The heroine enters an expensive restaurant and sits down at her father’s table.
He complains she is late, which she is not, and proceeds to berate her for various failings, none of which she thinks she has. They share a prickly conversation full of personal history subtext and anger.
He tells her that his corporation is having financial troubles, and he’s arranged to have a corporate investor meet him on his private estate for the weekend. He wants his beautiful daughter there to entertain the corporate savior and show a positive side to his personality.
The heroine has her own financial success thanks to her own hard work and acumen, and she has less than charitable feelings for her father who threw her and her mother out so he could marry a trophy wife and have the son he wanted to inherit the business. She agrees, however, because she’ll get a chance to see her much younger half-brother whom she adores.
In the next, much shorter scene, the handsome corporate investor, aka the hero, arrives at the estate in his private plane. Rather than the limo and the designer clothes her father wanted, she shows up in the caretaker’s Land Rover and she is wearing riding clothes. Despite this, sexual sparks fly, and they share a bit of banter. They head to a meeting with Daddy Dearest.
After I read this chapter, something was bothering me, and I stopped to analyze my feelings. Sure, this first chapter was pretty standard and cliche-ridden with a I’ve-read-this-more-than-once feeling, but something else was wrong here.
The first scene was much too long, and this is a romance where the hero and heroine should meet as soon as possible, but, beyond the length, I recognized a greater problem. In the first scene Daddy Dearest and the heroine’s conversation is filled with emotional subtext, anger, and past history. Daddy leapt off the page.
In the next scene, the hero was the standard and well-written sexy hero, but he was a flat character in comparison to Daddy Dearest, and the heroine was more about annoying Daddy than she was about the sexy hero.
Daddy Dearest is a classic example of the Scene Stealer Secondary Character--the character with the interesting past history or the personal swagger and background to make him far more interesting than the main character or characters.
Scene Stealer Secondaries aren’t necessarily a bad thing, they can liven up a story at times, but they should never be one of the first characters introduced, particularly if the hero hasn’t been introduced.
Here are a few other examples.
In the original STAR WARS movie, what if Han Solo with his sexy swagger, sneer, and interesting history had been introduced before callow farm boy Luke?
What if in the first PIRATES OF THE CARIBBEAN, Captain Jack Sparrow had been introduced before Orlando Bloom’s character Will?

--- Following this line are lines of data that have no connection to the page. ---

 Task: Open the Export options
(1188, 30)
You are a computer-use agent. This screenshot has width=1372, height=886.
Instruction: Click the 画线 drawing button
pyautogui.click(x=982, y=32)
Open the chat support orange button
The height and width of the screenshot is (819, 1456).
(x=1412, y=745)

In both cases, we’d have had less connection and emotional attachment to the main character, less of a sense of who is the hero of the story, and less desire for the main character to reach his goal, not the secondary character’s goal. We’d be undermining our main characters and pulling the reader away from the story we wanted to tell.
So, beware the Secondary Scene Stealer because he can also steal your story’s successful telling.